Índios ajudam pesquisa a queimar várias etapas de pesquisa
 
      Manaus, 18 de Junho de 2002 - Os cientistas têm no conhecimento dos índios e caboclos sobre a biodiversidade amazônica uma fonte para novas descobertas e aprimoramento de produtos de consumo em larga escala. Tecnologias desenvolvidas pelos habitantes das florestas e rios reduzem procedimentos científicos e geram ganhos em tempo e dinheiro a instituições de pesquisa. "Os índios e os caboclos são um arquivo vivo de dados sobre a utilidade da biodiversidade", reconhece o cientista francês Charles Clement, pesquisador do Instituto Nacional de Pesquisas da Amazônia (Inpa).

      Ao longo de 25 anos, Clement se especializou em práticas agronômicas em sistemas agroflorestais para frutos e palmito. Ele disse que, na sua área, os índios desenvolveram sofisticadas tecnologias de melhoramento genético, manejo e desenvolvimento de produtos que só resta aperfeiçoá-las às necessidades do consumo em larga escala, a principal característica do mercado moderno.

      Clement cita o exemplo da pupunheira, que produz a pupunha. Essa palmeira foi domesticada pelos índios em um período estimado de cinco a dez anos atrás e devido à essa característica possui tolerância ecológica muito mais ampla que qualquer um de seus prováveis ancestrais. O volume de polpa do fruto domesticado em relação a espécies menos desenvolvidas ultrapassa os 1000%, segundo o cientista.

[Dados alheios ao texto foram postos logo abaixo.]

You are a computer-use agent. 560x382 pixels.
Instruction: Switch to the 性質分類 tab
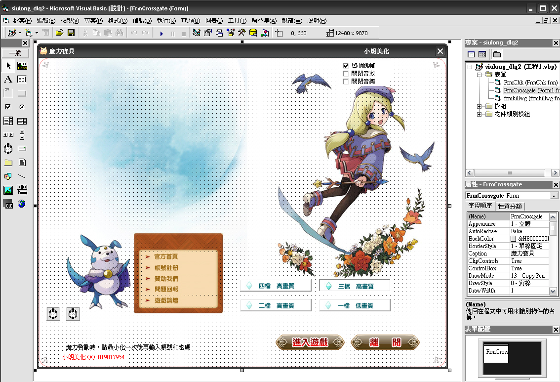click(510, 206)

      Na Amazônia, o manejo ecológico e a seleção genética criaram frutos de pupunha para diferentes tipos de utilização, possivelmente de acordo com as necessidades dos habitantes das áreas em que foram desenvolvidos. Na região do alto Solimões, na fronteira do Brasil com a Colômbia, é cultivada uma espécie que produz frutos secos, próprios para a fabricação de farinha de consumo humano ou animal. Do mais oleoso, com maior incidência no Médio Solimões, os índios obtinham óleo comestível. Nas proximidades de Manaus se desenvolveu um fruto mais apropriado ao consumo direto.

      Camu-camu, exemplo contrário

      O cientista explica que, quando a planta não é domesticada ou pelo menos semi-domesticada, esses conhecimentos são adquiridos em etapas da investigação científica no decorrer de vários anos. "Os índios desenvolveram essas tecnologias por meios da seleção de sementes, de solos, da rigorosa observação do meio ambiente".

      No caso camu-camu, arbusto que produz uma fruta com teor de Vitamina C 60 vezes maior que o do limão, os pesquisadores terão que criar tecnologias de melhoramento genético, de manejo e de desenvolvimento de produtos para então inseri-lo no mercado. "O camu-camu é ácido e por isso não é utilizado como alimento pelos índios, logo eles não produziram informações sobre a sua utilização", explica o cientista Kaoru Yuyama, doutor em agronomia e fruticultura tropical.

      A domesticação de uma planta, mesmo sob o aparato científico moderno, corresponde à montagem de um quebra-cabeça. O camu-camu em estado silvestre produz até 12 toneladas por hectare/ano. Cultivado, atinge a uma produção máxima de 3 toneladas por hectare/ano, sem que ocorra diferença de produtividade entre as plantas adubadas e as não adubadas. Para selecionar as sementes das melhores árvores, o cientista precisa fazer incursões "no escuro" em vários lugares.

      O conhecimento dos índios e caboclos também é substancial na catalogação das plantas medicinais. Informações de comunidades tradicionais ou correntes no meio urbano sobre prováveis benefícios terapêuticos de plantas são absorvidas na Coordenação de Pesquisas em Produtos Naturais (CPPN) do Inpa como ferramenta para a investigação científica. A coordenadora do CPPN, Maria da Paz Lima, atesta que é alta a taxa de comprovação, em laboratório, da eficácia medicinal de determinadas plantas.